Они знали, что он попытается добраться до меня. Из всех моих суженых только он мог позволить своим инстинктам взять верх. Но даже в этом случае…
— Ты дал клятву на крови, — шепчу я ему в грудь. — Моему отцу.
— Ты не хотела меня, — говорит он, и от болезненных эмоций у него перехватывает дыхание. — Все, чего я когда-либо хотел, — это ты, а потом, когда ты меня нашла… — он снова сглатывает, — я оказался тебе не нужен.
Я хочу рыдать и кричать. Меня тошнит от того, во что превратилась моя жизнь. Вместо этого я вырываюсь из его объятий и вытираю лицо, чтобы как следует рассмотреть волка. Он сидит на моей кровати, скрестив ноги, с мрачным лицом, стиснув челюсти от нахлынувших воспоминаний. У меня сжимается сердце.

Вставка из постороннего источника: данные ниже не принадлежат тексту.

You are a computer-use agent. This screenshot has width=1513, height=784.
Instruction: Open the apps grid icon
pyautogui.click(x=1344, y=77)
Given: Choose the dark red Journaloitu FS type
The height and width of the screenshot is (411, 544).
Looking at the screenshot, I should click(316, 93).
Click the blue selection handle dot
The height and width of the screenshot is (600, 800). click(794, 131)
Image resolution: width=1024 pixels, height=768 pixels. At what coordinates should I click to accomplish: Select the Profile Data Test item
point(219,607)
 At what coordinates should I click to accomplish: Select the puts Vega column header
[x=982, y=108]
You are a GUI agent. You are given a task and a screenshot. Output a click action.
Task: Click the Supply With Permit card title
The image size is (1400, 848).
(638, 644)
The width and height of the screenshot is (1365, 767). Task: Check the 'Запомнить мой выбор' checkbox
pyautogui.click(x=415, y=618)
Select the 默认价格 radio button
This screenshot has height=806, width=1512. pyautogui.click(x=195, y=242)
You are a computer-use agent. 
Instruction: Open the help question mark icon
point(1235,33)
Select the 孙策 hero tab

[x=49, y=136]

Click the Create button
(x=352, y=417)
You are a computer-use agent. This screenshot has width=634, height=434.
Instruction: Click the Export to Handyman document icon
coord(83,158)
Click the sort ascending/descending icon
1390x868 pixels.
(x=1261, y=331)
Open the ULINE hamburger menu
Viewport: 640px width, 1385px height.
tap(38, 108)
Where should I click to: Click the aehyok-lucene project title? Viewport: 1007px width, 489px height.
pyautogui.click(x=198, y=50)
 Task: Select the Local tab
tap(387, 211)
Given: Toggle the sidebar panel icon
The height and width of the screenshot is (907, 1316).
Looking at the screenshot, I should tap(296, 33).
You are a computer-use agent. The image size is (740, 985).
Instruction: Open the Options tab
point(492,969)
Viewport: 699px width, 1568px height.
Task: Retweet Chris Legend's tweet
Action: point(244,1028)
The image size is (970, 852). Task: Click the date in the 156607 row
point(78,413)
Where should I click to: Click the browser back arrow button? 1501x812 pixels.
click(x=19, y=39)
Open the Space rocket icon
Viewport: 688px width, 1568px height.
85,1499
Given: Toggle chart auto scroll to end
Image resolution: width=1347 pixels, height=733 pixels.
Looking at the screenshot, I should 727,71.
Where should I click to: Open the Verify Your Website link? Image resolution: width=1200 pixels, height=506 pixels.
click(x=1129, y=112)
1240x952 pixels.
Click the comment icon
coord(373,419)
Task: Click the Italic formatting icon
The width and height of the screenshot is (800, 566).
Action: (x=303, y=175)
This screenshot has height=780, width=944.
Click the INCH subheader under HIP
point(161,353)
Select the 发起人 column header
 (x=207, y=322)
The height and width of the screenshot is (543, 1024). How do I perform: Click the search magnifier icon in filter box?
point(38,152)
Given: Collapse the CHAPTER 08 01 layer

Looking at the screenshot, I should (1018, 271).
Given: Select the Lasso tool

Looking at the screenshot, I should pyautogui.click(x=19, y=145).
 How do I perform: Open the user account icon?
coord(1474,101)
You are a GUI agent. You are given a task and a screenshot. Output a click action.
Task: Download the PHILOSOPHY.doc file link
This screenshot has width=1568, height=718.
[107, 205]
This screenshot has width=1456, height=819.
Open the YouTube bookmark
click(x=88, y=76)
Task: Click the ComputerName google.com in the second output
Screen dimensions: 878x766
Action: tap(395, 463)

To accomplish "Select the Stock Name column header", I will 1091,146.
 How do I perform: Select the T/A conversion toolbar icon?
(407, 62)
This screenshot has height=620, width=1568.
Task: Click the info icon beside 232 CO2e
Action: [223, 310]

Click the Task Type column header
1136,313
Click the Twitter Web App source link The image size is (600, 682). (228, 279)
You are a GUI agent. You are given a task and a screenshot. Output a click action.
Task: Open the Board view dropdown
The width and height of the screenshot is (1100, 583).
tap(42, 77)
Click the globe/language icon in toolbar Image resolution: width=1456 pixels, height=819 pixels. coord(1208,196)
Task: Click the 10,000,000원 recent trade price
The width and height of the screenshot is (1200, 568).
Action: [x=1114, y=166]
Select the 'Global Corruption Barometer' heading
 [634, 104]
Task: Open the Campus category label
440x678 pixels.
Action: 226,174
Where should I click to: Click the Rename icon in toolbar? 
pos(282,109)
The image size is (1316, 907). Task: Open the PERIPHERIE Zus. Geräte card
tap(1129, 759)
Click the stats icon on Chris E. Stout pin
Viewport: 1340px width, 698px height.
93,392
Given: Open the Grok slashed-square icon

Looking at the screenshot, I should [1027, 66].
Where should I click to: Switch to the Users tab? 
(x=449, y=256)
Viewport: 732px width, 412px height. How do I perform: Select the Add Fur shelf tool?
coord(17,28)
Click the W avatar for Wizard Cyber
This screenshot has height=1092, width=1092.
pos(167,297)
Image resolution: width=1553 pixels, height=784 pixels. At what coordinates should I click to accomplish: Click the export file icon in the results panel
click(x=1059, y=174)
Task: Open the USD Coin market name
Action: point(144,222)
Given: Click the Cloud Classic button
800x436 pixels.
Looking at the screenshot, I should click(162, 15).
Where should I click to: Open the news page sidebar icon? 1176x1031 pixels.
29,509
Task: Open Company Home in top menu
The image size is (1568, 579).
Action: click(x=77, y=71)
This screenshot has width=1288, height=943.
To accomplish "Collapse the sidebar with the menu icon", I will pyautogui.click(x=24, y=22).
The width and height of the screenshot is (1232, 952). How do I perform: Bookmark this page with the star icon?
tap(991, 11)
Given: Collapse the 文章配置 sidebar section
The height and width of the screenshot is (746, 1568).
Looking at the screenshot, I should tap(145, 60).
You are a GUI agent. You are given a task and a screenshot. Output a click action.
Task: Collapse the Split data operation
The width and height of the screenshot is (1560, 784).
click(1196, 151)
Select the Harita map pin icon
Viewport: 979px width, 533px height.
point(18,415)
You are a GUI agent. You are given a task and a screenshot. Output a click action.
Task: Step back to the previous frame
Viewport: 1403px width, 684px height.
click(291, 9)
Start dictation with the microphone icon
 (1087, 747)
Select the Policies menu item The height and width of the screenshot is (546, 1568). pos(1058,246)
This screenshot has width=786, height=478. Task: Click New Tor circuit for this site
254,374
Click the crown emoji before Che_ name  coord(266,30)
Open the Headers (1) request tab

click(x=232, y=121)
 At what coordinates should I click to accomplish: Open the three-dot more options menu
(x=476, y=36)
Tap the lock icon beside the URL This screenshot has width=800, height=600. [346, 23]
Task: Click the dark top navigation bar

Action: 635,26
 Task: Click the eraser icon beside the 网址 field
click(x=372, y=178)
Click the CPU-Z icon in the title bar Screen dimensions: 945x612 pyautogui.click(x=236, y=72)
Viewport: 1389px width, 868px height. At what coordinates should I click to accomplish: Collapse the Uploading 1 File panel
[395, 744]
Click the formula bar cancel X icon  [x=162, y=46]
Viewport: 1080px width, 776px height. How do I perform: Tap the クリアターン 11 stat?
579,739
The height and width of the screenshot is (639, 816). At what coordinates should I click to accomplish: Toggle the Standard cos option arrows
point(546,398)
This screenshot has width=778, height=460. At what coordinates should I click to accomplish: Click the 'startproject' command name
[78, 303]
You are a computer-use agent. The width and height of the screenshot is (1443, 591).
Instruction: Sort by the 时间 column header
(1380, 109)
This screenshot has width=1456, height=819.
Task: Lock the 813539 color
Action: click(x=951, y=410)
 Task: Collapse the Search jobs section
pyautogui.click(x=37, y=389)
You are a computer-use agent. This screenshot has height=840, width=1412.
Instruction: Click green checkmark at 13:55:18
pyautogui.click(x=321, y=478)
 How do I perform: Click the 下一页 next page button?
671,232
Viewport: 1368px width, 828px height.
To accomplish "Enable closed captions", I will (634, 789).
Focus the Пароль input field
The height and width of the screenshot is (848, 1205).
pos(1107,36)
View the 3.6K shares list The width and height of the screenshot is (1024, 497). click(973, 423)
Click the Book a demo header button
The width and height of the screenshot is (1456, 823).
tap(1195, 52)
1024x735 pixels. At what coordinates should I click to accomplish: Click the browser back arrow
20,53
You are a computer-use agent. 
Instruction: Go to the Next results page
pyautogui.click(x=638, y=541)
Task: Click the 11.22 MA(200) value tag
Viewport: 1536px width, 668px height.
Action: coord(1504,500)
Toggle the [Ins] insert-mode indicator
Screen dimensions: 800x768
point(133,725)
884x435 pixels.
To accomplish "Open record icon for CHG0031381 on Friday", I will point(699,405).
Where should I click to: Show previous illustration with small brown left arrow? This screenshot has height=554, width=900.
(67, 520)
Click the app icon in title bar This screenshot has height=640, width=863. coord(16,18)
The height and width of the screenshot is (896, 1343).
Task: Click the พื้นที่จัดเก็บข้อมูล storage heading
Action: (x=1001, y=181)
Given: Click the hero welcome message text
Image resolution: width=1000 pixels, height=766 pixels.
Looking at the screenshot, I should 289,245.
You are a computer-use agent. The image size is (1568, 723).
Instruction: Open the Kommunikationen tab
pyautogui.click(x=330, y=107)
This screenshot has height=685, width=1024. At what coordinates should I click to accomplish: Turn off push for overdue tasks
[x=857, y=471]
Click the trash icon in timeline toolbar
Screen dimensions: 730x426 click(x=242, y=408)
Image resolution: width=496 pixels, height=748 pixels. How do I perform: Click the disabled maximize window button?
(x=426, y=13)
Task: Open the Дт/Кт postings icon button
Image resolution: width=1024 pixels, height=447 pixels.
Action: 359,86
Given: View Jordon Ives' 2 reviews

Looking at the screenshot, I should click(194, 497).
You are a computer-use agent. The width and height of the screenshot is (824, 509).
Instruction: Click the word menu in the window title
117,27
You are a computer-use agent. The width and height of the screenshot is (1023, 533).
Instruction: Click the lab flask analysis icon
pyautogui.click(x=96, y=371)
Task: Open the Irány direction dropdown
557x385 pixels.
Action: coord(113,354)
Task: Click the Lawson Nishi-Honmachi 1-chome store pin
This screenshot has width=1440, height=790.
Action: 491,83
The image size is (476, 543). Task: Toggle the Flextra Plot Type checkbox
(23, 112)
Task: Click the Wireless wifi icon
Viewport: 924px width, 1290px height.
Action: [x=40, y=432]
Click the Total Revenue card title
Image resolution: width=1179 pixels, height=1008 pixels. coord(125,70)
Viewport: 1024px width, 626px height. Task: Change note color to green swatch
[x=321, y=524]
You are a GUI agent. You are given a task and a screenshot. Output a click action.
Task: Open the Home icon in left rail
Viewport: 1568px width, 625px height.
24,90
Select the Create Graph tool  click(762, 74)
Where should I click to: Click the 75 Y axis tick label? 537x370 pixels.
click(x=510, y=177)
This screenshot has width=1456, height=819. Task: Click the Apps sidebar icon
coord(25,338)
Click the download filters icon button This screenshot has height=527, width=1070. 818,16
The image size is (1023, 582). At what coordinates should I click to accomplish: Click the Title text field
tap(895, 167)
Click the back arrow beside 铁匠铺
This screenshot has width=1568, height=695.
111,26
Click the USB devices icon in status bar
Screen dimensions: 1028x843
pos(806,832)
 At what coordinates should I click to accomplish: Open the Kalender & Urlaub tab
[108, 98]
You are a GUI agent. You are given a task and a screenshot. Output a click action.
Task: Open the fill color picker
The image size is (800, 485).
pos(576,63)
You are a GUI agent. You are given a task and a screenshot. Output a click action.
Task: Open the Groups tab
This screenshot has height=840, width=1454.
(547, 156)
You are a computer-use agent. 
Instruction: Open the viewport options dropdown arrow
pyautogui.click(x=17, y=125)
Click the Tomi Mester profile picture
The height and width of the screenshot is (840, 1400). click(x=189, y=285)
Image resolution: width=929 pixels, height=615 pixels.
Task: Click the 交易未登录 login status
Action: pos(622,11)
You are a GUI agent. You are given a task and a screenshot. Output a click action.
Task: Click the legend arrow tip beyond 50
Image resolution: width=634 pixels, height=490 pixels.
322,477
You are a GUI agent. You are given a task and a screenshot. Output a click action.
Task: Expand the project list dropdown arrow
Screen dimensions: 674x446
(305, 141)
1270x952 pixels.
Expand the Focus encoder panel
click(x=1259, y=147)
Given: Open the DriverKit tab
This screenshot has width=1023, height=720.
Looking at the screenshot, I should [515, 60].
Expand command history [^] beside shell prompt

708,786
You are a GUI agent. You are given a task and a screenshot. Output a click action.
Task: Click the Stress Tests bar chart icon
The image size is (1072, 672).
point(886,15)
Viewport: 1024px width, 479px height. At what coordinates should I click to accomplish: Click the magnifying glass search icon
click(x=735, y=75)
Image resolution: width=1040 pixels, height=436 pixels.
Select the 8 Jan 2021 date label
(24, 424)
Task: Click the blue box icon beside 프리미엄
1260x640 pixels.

— Я не могла… — я смахиваю еще больше слез. — Я не могла быть с тобой, Дикарь. Даже если хотела.
Он берет мою руку большими ладонями, захватывая мое внимание своим взглядом.
— А ты хотела? — выдыхает он. — Ты пришла ко мне той ночью. Когда я отрезал себе палец ради тебя. Ты хотела меня тогда, да?
Я киваю. Это изменило меня. Тот единственный момент в его постели, с ним внутри меня. Ничто не могло стереть это из моего существа. Это чистое, абсолютное, опустошающее чувство, когда мы переплетались телами.
Но мне все еще были нужны ответы.
— А как же тюрьма Полупернатого? — шепчу я. — Ты так и не рассказал мне, почему вы все там оказались.
Дикарь облизывает губы.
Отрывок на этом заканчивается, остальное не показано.